Lonesome Rhodes, though, lives on (from Salon):

"My story is just another American story," says the former senator, his baritone Tennessee drawl rounding the edges of his words. "Growing up in a town that wasn't quite this big. My folks came in off the farm. Didn't get a chance to go to high school or any further education. Had to go to work. Became the most wonderful parents anybody could have. Because they really saw in me a little more than I saw in myself sometimes."

Thompson goes on like this for about 20 minutes, keeping the crowd's interest, even though they are squeezed in like matchsticks at one end of Music Man Square, an indoor museum built to celebrate the musical of the same name. "I've seen America from every vantage point. I've seen it from the factory floor on the graveyard shift," he says. "I've been able to dine in foreign capitals with foreign leaders all over the world."

His speech patterns are hypnotic and calming. He paces back and forth, looking at shoes as often as faces. Nothing is forced, emotional or too complex. He explains his decision to abandon a lucrative acting career for the world's most difficult job, presidential candidate, as if he woke up one morning and decided to put down the whiskey bottle for his family. "I could sit back and read somebody else's script and maybe clip coupons once in a while," he says. "Or I could step up."

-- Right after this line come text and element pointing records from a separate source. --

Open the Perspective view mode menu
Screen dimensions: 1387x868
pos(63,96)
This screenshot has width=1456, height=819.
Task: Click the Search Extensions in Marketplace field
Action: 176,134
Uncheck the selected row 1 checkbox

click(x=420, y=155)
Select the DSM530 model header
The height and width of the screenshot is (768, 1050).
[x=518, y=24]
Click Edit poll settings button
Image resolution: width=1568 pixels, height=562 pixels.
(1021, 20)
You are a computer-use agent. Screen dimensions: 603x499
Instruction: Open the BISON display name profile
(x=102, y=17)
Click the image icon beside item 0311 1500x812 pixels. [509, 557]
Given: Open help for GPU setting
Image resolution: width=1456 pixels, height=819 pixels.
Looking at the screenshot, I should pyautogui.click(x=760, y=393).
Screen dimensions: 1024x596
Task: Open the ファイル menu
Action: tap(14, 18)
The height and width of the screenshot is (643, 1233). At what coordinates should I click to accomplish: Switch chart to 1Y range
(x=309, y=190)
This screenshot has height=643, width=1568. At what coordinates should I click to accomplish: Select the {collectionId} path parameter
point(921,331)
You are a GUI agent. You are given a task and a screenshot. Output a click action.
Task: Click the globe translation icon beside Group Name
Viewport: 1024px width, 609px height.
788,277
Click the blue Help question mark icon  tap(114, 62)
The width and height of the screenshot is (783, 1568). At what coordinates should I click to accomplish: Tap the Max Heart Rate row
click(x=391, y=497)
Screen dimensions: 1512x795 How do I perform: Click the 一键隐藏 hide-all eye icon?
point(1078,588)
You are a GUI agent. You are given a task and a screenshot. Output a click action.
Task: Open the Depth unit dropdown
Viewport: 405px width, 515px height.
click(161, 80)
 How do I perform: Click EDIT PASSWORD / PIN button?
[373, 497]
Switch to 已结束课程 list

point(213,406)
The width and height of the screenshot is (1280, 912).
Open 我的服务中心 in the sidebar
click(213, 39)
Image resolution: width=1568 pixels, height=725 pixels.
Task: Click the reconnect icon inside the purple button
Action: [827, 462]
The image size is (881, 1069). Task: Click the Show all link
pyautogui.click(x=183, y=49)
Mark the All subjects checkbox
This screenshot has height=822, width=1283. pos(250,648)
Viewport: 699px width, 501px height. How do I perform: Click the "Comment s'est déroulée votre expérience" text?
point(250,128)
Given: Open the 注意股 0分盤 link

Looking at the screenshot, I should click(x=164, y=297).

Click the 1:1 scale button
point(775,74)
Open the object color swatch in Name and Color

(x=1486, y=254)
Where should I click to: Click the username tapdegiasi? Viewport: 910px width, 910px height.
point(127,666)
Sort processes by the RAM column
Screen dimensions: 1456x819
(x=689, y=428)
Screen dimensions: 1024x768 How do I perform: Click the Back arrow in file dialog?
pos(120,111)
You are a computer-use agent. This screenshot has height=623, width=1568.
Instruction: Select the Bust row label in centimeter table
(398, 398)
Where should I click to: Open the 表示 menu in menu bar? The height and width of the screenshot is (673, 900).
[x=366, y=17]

Happy Birthday, Elia Kazan, and know that your legacy, however problematic, is still very much with us.

Comments

Jonathan Lapper said…
I came so close to picking this for 1957 in my Oscar posts but just barely didn't. Griffith is extraordinary and it's a crime of sorts that he wasn't nominated for "Best Actor". His performance was easily better than the rather lazy job Brando phoned in for "Sayonara" for which he was nominated.

I first saw this film in 1991 as Rush Limbaugh was beginning his ascent and remember thinking at the time that it was amazingly prescient. I also agree it is Kazan's best. For one thing, as I noted before in my Oscar post for the fifties, it doesn't have that icky self-justification of "On the Waterfront" that has always made me feel a little dirty after watching it. If you can equate getting your career back on track by naming the names of people you've worked with in front of a witch hunt committee to courageously turning evidence on a gangster who knows what kind of self delusions you're capable of.

Thanks for the post.
Cinephile said…
Jonathan,
I first saw it in 1994, the same fall that Newt Gingrich was about to ascend to the Speaker's post, so it felt timely to me, too. I haven't see "Sayonara," but it's hard to imagine anyone better than Griffith is in this-- just so forceful and fearless, walking that fine line between monstrousness and (at least occasional) sympathy. And Patricia Neal is her usual, quietly spectacular self, too. Thanks for the comment!